Scope of variables declared inside `if constexpr` blocks

Question

Is that ill-formed or is just the compiler (g++-7 in my case) is just still buggy? because it says that n is not defined.

template<class T>
auto tup(T const& t)
{
    if constexpr(hana::length(t)() % 2)
        auto n = hana::append(t, nullptr);
    else
        auto const& n = t;

    return n;
}

int main()
{
   std::cout << hana::length(tup(std::tuple(3, "h", 'c'))) << '\n';
}

n will be always defined, no matter for which branch will the compiler go.

Answer 1

Your program is ill-formed because each n is restricted to the scope of the single statement declaring it.

C++17 draft N4659 [stmt.select]/1 says:

The substatement in a selection-statement (each substatement, in the else form of the if statement) implicitly defines a block scope ([basic.scope]). If the substatement in a selection-statement is a single statement and not a compound-statement, it is as if it was rewritten to be a compound statement containing the original substatement. [ Example:

if (x)
  int i;

can be equivalently rewritten as

if (x) {
  int i;
}

Thus after the if statement, i is no longer in scope. - end example ]

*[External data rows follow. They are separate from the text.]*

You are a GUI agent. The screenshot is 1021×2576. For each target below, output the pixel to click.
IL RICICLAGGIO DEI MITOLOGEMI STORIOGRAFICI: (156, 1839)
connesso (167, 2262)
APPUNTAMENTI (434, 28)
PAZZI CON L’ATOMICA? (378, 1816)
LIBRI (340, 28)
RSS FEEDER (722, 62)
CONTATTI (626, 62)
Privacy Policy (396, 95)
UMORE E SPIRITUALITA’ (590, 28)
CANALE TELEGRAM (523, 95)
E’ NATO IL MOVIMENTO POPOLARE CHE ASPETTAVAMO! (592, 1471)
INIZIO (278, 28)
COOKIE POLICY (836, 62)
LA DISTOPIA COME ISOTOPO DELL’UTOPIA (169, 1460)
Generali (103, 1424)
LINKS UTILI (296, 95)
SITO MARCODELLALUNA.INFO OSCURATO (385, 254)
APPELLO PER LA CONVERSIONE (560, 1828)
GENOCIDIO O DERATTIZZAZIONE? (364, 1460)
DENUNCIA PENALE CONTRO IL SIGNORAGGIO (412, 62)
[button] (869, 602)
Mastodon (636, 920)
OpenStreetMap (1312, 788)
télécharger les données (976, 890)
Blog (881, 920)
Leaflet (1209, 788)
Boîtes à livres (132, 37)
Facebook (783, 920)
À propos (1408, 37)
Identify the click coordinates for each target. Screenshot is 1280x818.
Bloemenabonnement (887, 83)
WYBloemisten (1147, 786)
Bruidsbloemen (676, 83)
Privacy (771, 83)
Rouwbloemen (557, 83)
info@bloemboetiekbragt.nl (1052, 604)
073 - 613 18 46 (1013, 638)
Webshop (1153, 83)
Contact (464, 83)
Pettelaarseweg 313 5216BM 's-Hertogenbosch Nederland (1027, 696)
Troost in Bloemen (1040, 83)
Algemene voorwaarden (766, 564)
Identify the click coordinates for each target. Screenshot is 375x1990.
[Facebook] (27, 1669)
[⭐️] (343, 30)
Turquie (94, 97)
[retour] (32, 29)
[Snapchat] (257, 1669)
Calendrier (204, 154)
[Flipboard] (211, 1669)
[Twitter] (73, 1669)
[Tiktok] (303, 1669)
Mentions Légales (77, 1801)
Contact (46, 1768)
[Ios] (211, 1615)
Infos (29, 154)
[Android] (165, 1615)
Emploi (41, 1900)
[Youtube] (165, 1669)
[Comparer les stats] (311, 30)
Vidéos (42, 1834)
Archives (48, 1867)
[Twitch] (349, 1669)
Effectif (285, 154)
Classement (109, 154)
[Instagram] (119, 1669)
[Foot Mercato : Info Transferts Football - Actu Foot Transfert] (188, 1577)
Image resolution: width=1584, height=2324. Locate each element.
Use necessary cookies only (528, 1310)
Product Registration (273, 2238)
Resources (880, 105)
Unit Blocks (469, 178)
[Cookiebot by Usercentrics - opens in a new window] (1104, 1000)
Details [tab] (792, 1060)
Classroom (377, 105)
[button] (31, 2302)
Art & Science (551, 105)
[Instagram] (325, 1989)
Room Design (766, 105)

This rule applies to all for, while, switch, and if statements - whether or not the constexpr keyword is used with if.

Answer 2

constexpr change nothing in this case.

It's exactly like in this example

int foo (int a)
 {
   if ( a == 0 )
    {
      int r = 0;
    }
   else
    {
      int r = 0;
    }

   return r;
 }

r is defined in both cases. And with the same value.

But the scope of r is limited to the if and don't reach the return.

If you can solve the problem returning immediatly; I mean

template<class T>
auto tup(T const& t)
{
    if constexpr(hana::length(t)() % 2)
        return hana::append(t, nullptr);
    else
        return t;
}